_Document_
◇ ◇ ◇ ◇ ◇ ◇ ◇
Copy

The copy function is a utility designed to streamline the organization and selection of satellite data by creating a filtered subset from a larger dataset. This is particularly useful when the output directory from previous downloads contains excess data, such as files from multiple regions, time periods, or bands, making it challenging to isolate the relevant data for further analysis.

The copy function enables you to:

  • Filter by Spatial Extent: Use a shapefile to select only the data that overlaps with your area of interest, ensuring spatial relevance.

  • Filter by Filename Pattern: Apply patterns to include specific bands, file types, or other naming conventions, making it easy to extract only the required files.

  • Filter by Time Period: Specify a date range to extract files corresponding to a specific temporal interval, critical for time-series analysis.

  • Convert and Extract. .zip and .tar archives get extracted. .jp2 files get converted to GeoTiff. .hdf files get extracted and the images saved as GeoTiff's. For Sentinel the view/solar zenith and azimuth angels are extracted into files called ...B.tif

  • Include offsets and scaling factors: For each GeoTIFF the offsets and scaling factors needed to convert the digital numbers back to the physical unit are extracte from the metadata files and saved as a TAG inside the GeoTIFF.

By leveraging these filters, the copy function ensures that only the necessary data is available for downstream processing, reducing storage requirements and simplifying workflows. This is especially valuable when managing large datasets from multiple downloads or satellite sources.

1. Provide a Shapefile for Spatial Filtering¤

Define the path to a shapefile representing the area of interest. Only GeoTIFF files that overlap with the shapefile's boundaries will be copied. It can happen that more data is downloaded because most data providers only allow filtering for boundaries instead of the exact shape. Supported formats: .shp, .geojson, .kml, .gpkg.

2. Apply a Filename Pattern (Optional)¤

Use a pattern to filter files based on their names. This is useful for copying specific bands or subsets of data. For ZIP-Archives or TAR-Archives or HDF-Files the filter is applied to the compressed files not on the archive itself. The pattern supports wildcards for flexible matching. This is not a REGEX sequence.

  • * matches any sequence of characters (including none).
  • ? matches a single character.
  • [seq] matches any character in the sequence.
  • [!seq] matches any character not in the sequence.

The default is a wildcard [*]

3. Set Temporal Filters (Optional)¤

Define a start and end date to filter files based on their recording dates. The function extracts the earliest date from the file name or path to determine eligibility.

Accepted formats: yyyymmdd or yyyy-mm-dd.

Default: No date filtering (all files are included).

Multi-Threading¤

To increase the efficiency the copy function will make use of multi-threading (not multi-processing). The number of threads can be defined with the num_processes parameter. The general rule is to use not more threads than the number of physical cores on the machine. Using more threads then that makes the executen not more efficient.

Example¤

Python
from sipt.processing import copy

file_pattern = "*B[123]*"
# or multiple patterns
file_pattern = ["*B1", "*B2", "*B3"]

copy("./data", "./src", "./shapefile.geojson", file_pattern, '2024-08-01', '2024-08-03', 8)
◇ ◇ ◇ ◇ ◇ ◇ ◇
_Dataset records_
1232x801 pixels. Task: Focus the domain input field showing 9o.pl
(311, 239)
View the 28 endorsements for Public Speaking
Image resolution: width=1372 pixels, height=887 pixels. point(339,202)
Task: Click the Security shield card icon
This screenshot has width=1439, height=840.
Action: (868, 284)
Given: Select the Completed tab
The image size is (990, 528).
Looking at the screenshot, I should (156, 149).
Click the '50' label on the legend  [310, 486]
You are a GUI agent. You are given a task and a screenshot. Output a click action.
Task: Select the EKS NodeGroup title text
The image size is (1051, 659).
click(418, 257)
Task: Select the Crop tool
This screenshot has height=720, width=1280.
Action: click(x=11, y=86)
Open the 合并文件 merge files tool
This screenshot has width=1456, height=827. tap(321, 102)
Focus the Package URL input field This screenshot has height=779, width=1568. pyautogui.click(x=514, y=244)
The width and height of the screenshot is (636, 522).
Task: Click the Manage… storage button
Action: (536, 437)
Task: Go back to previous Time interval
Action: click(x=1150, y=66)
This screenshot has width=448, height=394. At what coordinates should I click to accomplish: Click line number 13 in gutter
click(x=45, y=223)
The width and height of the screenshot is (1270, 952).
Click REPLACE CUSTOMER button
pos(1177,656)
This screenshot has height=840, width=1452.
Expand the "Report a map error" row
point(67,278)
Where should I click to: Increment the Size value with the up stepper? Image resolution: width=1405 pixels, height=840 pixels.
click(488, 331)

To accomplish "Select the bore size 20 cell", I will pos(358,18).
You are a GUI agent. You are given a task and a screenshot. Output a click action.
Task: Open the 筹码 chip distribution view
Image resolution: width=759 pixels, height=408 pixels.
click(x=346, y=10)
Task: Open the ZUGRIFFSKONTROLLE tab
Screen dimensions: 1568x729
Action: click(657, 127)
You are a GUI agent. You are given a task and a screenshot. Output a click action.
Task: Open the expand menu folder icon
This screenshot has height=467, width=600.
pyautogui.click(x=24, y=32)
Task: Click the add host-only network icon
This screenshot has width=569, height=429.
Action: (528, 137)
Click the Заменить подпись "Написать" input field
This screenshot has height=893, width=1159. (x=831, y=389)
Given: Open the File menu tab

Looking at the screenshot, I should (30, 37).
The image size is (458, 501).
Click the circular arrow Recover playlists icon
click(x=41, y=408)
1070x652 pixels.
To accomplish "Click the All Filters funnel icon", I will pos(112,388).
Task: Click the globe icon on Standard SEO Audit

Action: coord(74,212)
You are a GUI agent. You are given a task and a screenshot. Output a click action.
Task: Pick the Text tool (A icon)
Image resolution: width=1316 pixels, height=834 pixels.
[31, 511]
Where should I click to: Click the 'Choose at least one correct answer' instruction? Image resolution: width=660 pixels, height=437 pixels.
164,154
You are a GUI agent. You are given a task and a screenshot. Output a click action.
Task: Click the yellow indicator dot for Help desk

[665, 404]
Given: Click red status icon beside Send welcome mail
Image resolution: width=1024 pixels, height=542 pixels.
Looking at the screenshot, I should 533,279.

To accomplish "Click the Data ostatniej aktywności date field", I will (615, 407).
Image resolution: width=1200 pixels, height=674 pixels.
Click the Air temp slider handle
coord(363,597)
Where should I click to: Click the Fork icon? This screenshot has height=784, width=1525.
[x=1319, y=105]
◇ ◇ ◇ ◇ ◇ ◇ ◇
_Instructions_
1. In the copy function page, which date formats does the temporal filter accept?
2. Tally the lines of the listing that contain the word "should", where case counts. Give only the number.

_Task results_
1. yyyymmdd or yyyy-mm-dd

2. 7